Unpacking the Definition of Debt

Debt is a word that we hear often and is used by financial practitioners on many occasions. Simply put, it refers to a financial obligation for one party, the debtor, to repay the money owed to the creditor per an agreed-upon arrangement. The benefit for the creditor is that they charge interest on the funds, meaning that the debtor ends up paying much more than they initially received. Debt is essentially the deferment of an immediate payment and allows one to enjoy the benefits and merely repay the funds in instalments. Debt is not a foreign concept, in fact, people at all levels make use of debt financing to achieve certain goals and meet deliverables. Individuals, businesses and even governments have all enlisted debt financing, of course the amount is relatively less for individuals than it is for governments.

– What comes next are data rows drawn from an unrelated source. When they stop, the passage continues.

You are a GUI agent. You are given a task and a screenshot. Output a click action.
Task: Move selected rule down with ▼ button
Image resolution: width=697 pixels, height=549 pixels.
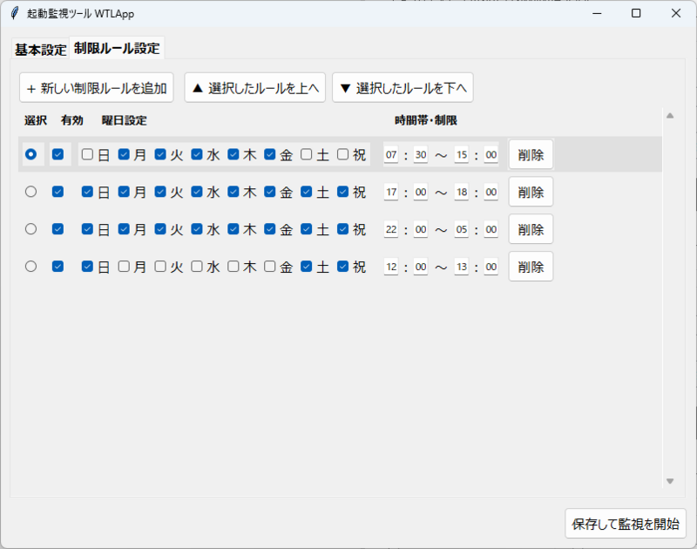(x=403, y=88)
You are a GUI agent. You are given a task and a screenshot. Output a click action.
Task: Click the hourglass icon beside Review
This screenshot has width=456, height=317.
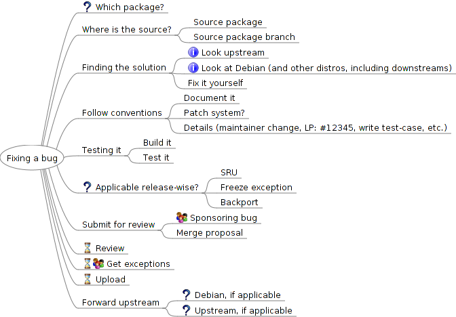click(x=88, y=248)
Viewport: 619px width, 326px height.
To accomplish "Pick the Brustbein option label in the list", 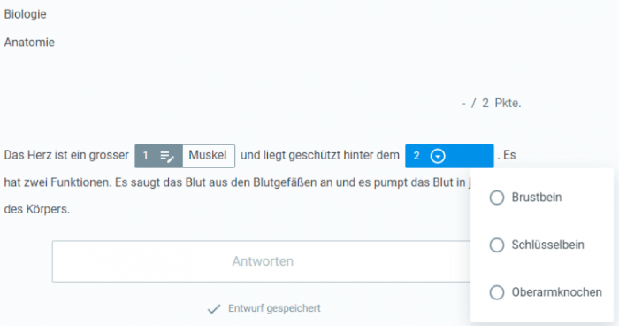I will tap(537, 197).
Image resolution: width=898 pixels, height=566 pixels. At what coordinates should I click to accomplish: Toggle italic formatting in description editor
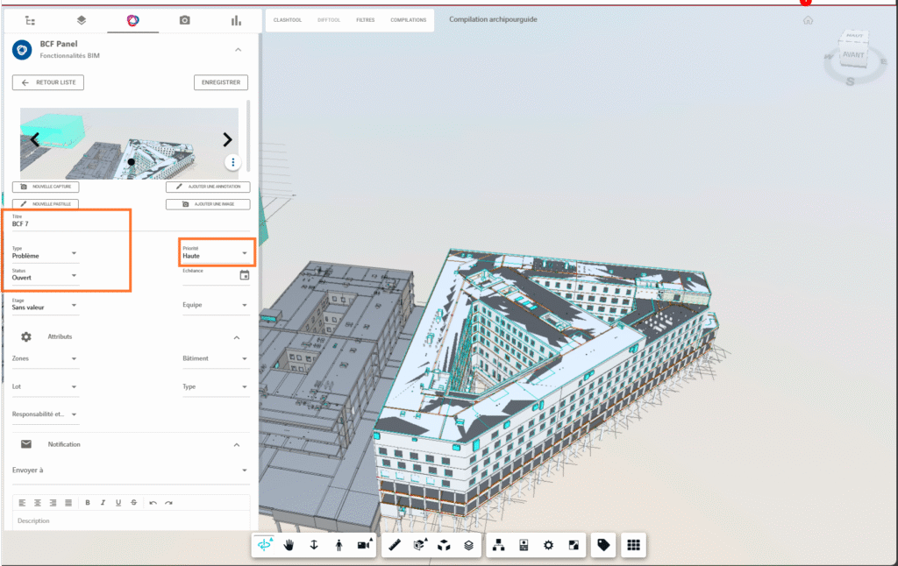[x=103, y=503]
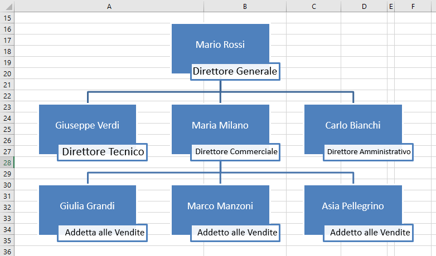Click the Select All corner triangle
The width and height of the screenshot is (436, 256).
pyautogui.click(x=7, y=6)
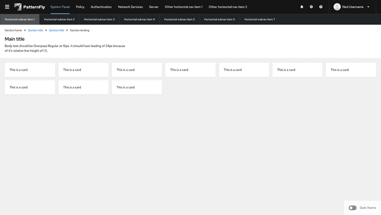Open settings gear icon
Screen dimensions: 381x215
311,7
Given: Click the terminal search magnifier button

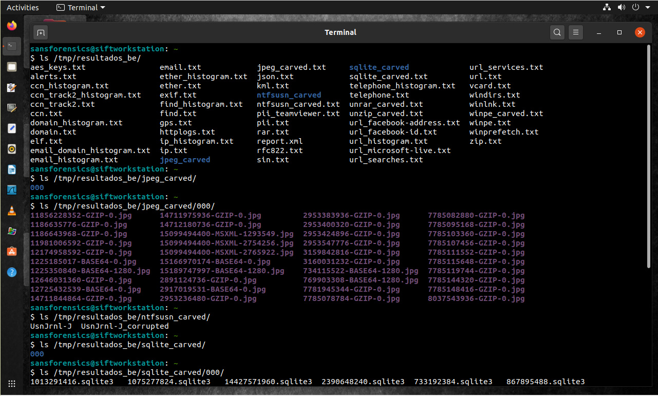Looking at the screenshot, I should pyautogui.click(x=557, y=32).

The most common examples of debt for individuals include credit card debt, car loans and mortgage bonds. Credit card debt is one that many people fall into blindly by spending money that they do not have. They end up accumulating useless debt from purchasing clothes, food or prioritising living expenses that could have been avoided. A car loan and mortgage bond, on the other hand, are the two types of debt that the majority of working people willingly take on because they believe they are worthwhile and provide convenience. For businesses, debt is often part of their overall finance strategy. Most start-up and expansion efforts make use of debt financing in the hopes of making enough profits from subsequent operations to repay it timeously. Similarly, governments take on debt for a similar reason, usually to finance major projects and for ongoing expenses of citizens and running a country. It is also a way to establish relations with other countries which may be mutually beneficial. These relations with other countries also provide an opportunity to get a better understanding of how various countries and economies are performing, which impacts forex and your investments in those countries, if any.

Good debt versus bad debt

Some people are of the belief that there is no such thing as good debt, as any form of debt is money at your disposal that must be paid back with interest. However, when one considers the purpose of the debt, that notion can be debated. Good debt is money owed that will be used for things that can help build wealth or increase income over time. Bad debt, on the other hand, applies to consumer debt that will do very little to help you achieve financial freedom or improve your financial standing. Some examples of bad debt include loan shark financing, credit card debt, payday loans and personal loans with no real purpose, amongst others. Some examples of good debt include student loans, mortgage loans, business expansion debt and real estate investments. It is quite clear to see that the good debt examples are generally aimed at making money in the long-term, while the bad debt examples are generally for immediate and short-lived gratification.